A state-of the-art review of stratified medicine in cancer: towards a future precision medicine strategy in cancer
Authors listG Middleton H Robbins F Andre Charles Swanton
BACKGROUND: Building on the success of targeted therapy in certain well-defined cancer genotypes, three platform studies - NCI-MATCH, LUNG-MAP and The National Lung Matrix Trial (NLMT) have attempted to discover new genotype-matched therapies for people with cancer. PATIENTS AND METHODS: We review the outputs from these platform studies. This review led us to propose a series of recommendations and considerations that we hope will inform future precision medicine programmes in cancer RESULTS: The three studies collectively screened over 13,000 patients. Across 37 genotype matched cohorts there have been 66/875 responders, an overall response rate of 7.5%. Targeting copy number gain yielded 5/199 responses across 9 biomarker:drug matched cohorts, a response rate of 2.5%. CONCLUSIONS: The majority of these studies used single-agent targeted therapies.
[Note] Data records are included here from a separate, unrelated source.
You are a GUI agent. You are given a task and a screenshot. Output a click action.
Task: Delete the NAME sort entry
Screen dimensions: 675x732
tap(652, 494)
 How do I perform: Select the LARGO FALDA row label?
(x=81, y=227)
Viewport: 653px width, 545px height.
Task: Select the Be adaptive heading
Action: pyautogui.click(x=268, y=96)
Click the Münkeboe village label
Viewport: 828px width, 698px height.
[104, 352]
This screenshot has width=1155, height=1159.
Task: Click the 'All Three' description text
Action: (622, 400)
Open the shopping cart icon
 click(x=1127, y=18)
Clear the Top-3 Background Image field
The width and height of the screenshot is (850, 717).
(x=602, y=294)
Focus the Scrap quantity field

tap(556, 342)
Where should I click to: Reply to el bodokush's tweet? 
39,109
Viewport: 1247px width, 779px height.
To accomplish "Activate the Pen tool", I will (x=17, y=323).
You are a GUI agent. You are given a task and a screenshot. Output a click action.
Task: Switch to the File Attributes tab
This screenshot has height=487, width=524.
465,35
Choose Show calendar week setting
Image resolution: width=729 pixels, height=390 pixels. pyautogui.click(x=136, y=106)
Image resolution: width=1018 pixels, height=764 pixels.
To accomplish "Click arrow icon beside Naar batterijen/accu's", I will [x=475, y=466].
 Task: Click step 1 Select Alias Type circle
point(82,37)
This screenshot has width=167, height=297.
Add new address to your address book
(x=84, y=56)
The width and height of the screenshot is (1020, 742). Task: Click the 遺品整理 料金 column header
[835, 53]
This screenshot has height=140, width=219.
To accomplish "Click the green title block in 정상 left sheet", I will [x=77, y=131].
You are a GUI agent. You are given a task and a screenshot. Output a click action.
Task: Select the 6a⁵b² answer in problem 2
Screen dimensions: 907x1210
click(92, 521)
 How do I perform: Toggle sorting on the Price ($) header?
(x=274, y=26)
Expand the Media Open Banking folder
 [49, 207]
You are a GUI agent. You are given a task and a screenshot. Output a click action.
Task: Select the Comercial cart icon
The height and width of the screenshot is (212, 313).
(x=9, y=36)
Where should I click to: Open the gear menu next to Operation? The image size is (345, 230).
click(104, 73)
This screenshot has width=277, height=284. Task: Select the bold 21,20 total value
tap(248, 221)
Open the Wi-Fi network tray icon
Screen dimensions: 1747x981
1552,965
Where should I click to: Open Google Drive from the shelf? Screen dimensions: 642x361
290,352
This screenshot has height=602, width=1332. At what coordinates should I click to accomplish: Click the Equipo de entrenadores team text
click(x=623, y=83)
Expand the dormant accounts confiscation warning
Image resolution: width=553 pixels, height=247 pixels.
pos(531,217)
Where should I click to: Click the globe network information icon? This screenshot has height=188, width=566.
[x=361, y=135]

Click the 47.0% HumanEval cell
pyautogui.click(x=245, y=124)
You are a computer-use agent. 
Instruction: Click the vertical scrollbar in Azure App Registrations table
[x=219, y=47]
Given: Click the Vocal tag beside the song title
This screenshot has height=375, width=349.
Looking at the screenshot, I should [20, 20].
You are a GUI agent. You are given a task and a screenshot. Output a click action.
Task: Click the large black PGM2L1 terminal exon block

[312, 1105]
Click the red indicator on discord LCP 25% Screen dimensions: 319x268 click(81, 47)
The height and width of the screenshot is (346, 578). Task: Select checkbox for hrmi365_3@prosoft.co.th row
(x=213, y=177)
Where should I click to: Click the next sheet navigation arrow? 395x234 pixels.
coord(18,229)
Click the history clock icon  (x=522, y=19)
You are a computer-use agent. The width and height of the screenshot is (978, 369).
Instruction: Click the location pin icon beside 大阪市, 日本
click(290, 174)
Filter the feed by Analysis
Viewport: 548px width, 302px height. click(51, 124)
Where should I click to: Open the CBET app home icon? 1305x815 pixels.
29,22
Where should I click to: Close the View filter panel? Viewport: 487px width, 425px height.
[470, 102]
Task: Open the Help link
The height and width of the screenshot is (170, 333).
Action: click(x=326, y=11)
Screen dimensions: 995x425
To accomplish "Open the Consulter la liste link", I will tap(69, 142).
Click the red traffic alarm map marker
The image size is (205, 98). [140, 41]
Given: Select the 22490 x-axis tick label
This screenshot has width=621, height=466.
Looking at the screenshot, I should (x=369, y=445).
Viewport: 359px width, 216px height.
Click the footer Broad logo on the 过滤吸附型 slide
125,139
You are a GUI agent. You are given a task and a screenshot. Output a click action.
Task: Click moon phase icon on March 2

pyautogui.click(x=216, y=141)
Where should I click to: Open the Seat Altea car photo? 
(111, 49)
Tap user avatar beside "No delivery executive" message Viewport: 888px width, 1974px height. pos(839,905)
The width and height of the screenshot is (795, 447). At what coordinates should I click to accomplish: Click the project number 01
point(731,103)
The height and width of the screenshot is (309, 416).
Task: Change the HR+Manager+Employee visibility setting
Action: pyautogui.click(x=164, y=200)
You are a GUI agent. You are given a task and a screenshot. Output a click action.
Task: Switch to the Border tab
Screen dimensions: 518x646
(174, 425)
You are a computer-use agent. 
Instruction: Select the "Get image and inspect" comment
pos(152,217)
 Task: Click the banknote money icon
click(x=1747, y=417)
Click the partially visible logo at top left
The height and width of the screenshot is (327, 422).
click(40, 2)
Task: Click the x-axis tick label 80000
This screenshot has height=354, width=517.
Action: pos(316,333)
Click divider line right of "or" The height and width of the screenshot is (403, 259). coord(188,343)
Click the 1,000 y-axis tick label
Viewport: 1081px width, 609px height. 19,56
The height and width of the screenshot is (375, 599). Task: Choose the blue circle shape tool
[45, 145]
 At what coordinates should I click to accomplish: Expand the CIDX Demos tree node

Whilst pre-clinical data can suggest rational combination treatment to reverse adaptive resistance or block parallel activated pathways there is an essential need for accurate modelling of the toxicity:activity trade-off of combinations. Agent selection is often sub-optimal; dose expansion should only be performed with agents with clear clinical proof of mechanism and the high target selectivity. Targeting copy number change has been disappointing; it is crucial to define the drivers on shared amplicons that include the targeted aberration. Maximising outcomes with currently available targeted therapies requires moving towards a more contextualised stratified medicine acknowledging the criticality of the genomic, transcriptional and immunological context on which the targeted aberration is inscribed. Genomic complexity and instability is likely to be a leading cause of targeted therapy failure in genomically complex cancers. Pre-clinical models must be developed that more accurately capture the genomic complexity of human disease. The degree of attrition of studies performed after standard of care therapy suggest that serious efforts be made to develop a suite of precision medicine studies in the minimal residual disease setting.